▼▼▼
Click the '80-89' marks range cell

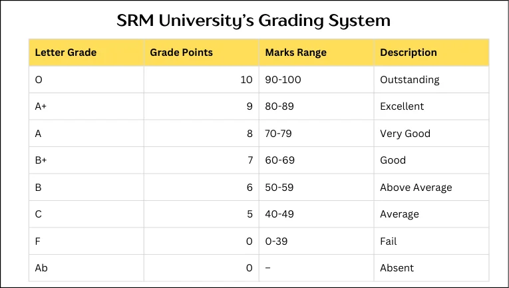click(x=279, y=106)
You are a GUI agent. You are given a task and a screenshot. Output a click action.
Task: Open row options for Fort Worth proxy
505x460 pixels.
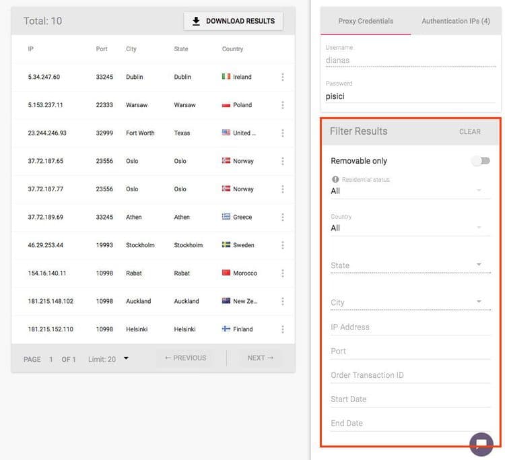pos(282,133)
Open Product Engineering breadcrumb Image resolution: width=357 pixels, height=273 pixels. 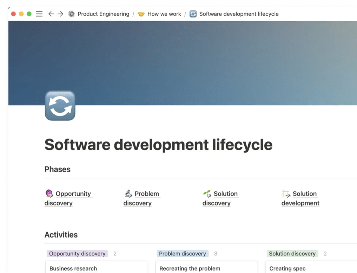[103, 14]
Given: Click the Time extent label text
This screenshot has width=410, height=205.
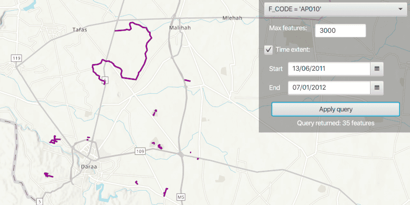Looking at the screenshot, I should tap(289, 50).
▲▲▲
- DIRECTIONS FOR THIS TASK -
The pictures stay out; repeat exactly the lines from the one with "Given: Click the Time extent label text" to the end of the entries above, and nothing else.

- RESULT -
Given: Click the Time extent label text
This screenshot has width=410, height=205.
Looking at the screenshot, I should tap(289, 50).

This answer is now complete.